**TEXT SHOWN:**
╔══

Wednesday, June 8, 2011

Does third grade lead to brain changes?

How much difference does a year of schooling make in the development of the brain?
New research from Stanford University, published in the journal NeuroImage, suggests that problem-solving ability improves from second to third grade in ways that are associated with changes in the brain. The researchers believe these brain changes are the result of skills that the children are acquiring in school, although the study did not show cause and effect.
"It address both questions of how the brain improves and how children acquire new knowledge," said Vinod Menon, neuroscientist at Stanford University School of Medicine.
Researchers looked at 90 children, half of whom had recently completed second grade and the other half whom had just finished third grade, aged 7 to 9. They did not all go to the same school. Participants had normal intelligence and scored between the 25th and 98th percentile in math reasoning. Third graders tended to have better math reasoning skills, and were about one year older than the second graders.
They found that third graders' brains responded differently than second graders' when doing certain mental calculations.
Researchers gave the children both simple and complex addition problems. In the easy calculations, one of the numbers being added is 1. For the more difficult problems, they had to add a number between 2 and 9 to a number between 2 and 5.
In general, the third graders were more accurate at the math problems than the second graders, but still not 100%.

╚══

**EXTRACTED ENTRIES:**
╔══

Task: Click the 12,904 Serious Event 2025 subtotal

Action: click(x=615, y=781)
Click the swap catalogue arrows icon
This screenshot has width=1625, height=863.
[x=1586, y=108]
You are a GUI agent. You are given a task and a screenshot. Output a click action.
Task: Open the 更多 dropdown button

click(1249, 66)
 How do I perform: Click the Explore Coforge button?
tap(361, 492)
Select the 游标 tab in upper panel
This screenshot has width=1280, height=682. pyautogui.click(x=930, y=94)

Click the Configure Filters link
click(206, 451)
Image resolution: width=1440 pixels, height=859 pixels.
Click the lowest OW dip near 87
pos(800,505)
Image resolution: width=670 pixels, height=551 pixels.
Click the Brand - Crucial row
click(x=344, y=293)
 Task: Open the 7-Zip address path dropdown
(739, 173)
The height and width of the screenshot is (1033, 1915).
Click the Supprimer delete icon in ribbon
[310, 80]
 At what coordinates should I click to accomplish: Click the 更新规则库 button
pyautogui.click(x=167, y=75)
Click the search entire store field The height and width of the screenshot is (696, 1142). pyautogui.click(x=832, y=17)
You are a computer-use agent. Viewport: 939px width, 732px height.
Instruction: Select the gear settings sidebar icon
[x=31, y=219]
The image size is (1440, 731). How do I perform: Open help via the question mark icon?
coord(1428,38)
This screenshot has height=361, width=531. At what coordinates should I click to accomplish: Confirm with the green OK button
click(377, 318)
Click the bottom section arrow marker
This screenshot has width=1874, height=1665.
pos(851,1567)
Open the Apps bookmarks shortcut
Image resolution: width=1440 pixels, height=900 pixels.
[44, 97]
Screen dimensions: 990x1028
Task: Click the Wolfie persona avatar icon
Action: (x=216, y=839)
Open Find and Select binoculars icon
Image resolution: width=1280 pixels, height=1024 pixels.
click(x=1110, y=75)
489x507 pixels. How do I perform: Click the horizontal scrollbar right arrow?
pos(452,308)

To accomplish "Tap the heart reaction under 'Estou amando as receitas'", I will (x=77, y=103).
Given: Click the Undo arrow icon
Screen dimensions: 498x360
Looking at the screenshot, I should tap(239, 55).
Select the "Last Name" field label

╚══

**ACTIVITY LIST:**
• 1. In the article on third grade and brain changes, which journal published the Stanford research?
• 2. Pick up the article on third grade and brain changes where it stops, and keep writing it.

**ANSWERS IN ORDER:**
• 1. NeuroImage

• 2.
While the second graders' brains treated these kinds of tasks similarly, third graders showed distinct brain responses for simple and difficult problems. The older children showed greater engagement in a brain system related to quantity representation, and in another related to working memory.
The third graders' brains also showed greater "cross-talk," or signal transfer, along pathways that deal with information between those two regions, and help with more efficient numerical problem solving.
"Hopefully at some point we'll be able to translate and use this information to examine children with dyscalculia and related learning disabilities," Menon said.
There's not enough evidence for specifics yet, but the idea is that brain imaging could inform educational interventions for these children. Understanding the parts of the brain involved in children's math skill development could lead to tutoring or other cognitive paradigms for children with learning disabilities, Menon said.
The next step is to follow individual children through years of schooling to see how their brain responses change. The researchers will also look at children with autism and other developmental disabilities to examine their brain responses in problem solving.